[Pacemaker] Trouble with Xen high availability. Can't get it.

Mon Dec 5 11:57:25 UTC 2011

Hello.
I made a cluster with two nodes(Ubuntu 11.10 + corocync + drbd + cman + Pacemaker), and configure Xen resource to start virtual machine (VM1 for short, Ubuntu 10.10 ), virtual machines disks are on the drbd resource.
So now i try testing availability.
I execute this command on node1:

$sudo crm node standby

And I receive this message:

block drbd1: Sending state for detaching disk failed

I notice that on node1 service drbd stops

$cat /proc/drbd
1: cs:Unconfigured

Is this normal? There is a following:

Virtual machine doesn't stop. It confirms with icmp echo response from the VM1. I run interactive VM1 console on node2, with :

$sudo xm console VM1

I can see that it continues to work, and remote ssh session with VM1 also continues to work.

Then I bring back node1 , with:

$sudo crm node online

I receive messages:

dlm: Using TCP for comunications
dlm: connecting to 1
dlm: got connection from 1

There Icmp echo responces from VM1 stopped on 15 sec. Thus the interactive console VM1 on node2 and remote ssh session with VM1 too has shown shutdown process. 
I.e.there was a restart VM1 on node2, that as I believe shouldn't be.
Further I switch off node2:

$sudo crm node standby

Also, I receive this message:

block drbd1: Sending state for detaching disk failed

I notice that on node2 service drbd stops. The interactive console VM1 on node2 and remote ssh session has displayed shutdown process, but the interactive console VM1 on node1 works normally.
Thus ICMP echo response from the VM1 has stopped on 275с. During this time i cant get remote ssh connect to VM1.
After this long interval Xen services start working .
Further I switch on node2:

$sudo crm node online

A situation similarly described earlier, i.e. icmp echo responces to VM1 stopped on 15 sec. Thus the interactive console VM1 on node1 and remote ssh session with VM1 too has shown shutdown process. 
I.e. there was a restart VM1 on node1.

I have repeated this operation some times(4-5), with the same result, tried to add in parameters of service Xen:

meta allow-migrate = "true"

It doesn't changed behavior.

I wonder whether this parameter, allow-migrate, is necessary in Active/Active configuration? It was not include on Clusters from scratch manual, but i saw it on other (active/passive) config's, 
thus I assume it's not nessasary, because Xen services are equally started on both servers. And I expect that any node failure must not stop services on another node. Am I think correctly?

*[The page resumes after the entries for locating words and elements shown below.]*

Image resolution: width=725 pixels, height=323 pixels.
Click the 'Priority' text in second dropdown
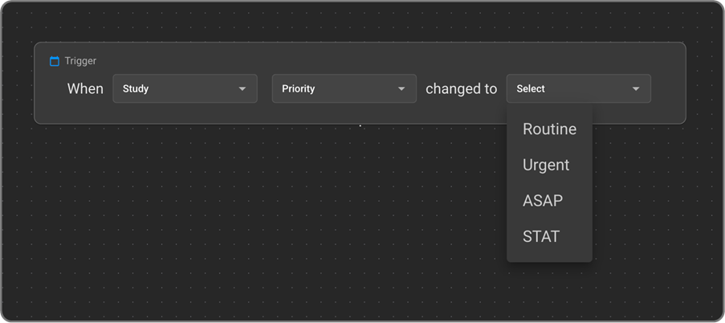point(298,89)
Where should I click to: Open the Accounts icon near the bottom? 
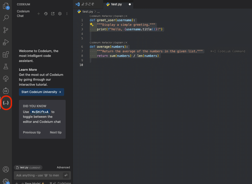coord(6,169)
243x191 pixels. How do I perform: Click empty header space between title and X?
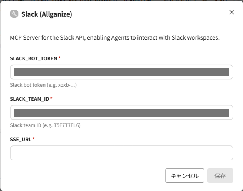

So. How to avoid such reboots of VM1? And  what I need to do for maintaining continuous working of VM1?

What the reason of such various delay restoration - 15 sec node1 and 275 sec on node2? How to reduce them, and is better to avoid?

Do i need live migration? If yes, then how to make that. I used parameter meta allow-migrate = "true", but it didn't influence.

Whether it is because i do not configure Stonith yet?. At least this is my assumption.

I will be grateful for you for any help.